* [What the task requires]:
The data must be given again in full, with no line altered.

====== Exercise materials ======

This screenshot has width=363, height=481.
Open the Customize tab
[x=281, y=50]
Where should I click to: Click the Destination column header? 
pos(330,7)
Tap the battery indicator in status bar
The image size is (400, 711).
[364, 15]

======

* [Expected output]:
This screenshot has width=363, height=481.
Open the Customize tab
[x=281, y=50]
Where should I click to: Click the Destination column header? 
pos(330,7)
Tap the battery indicator in status bar
The image size is (400, 711).
[364, 15]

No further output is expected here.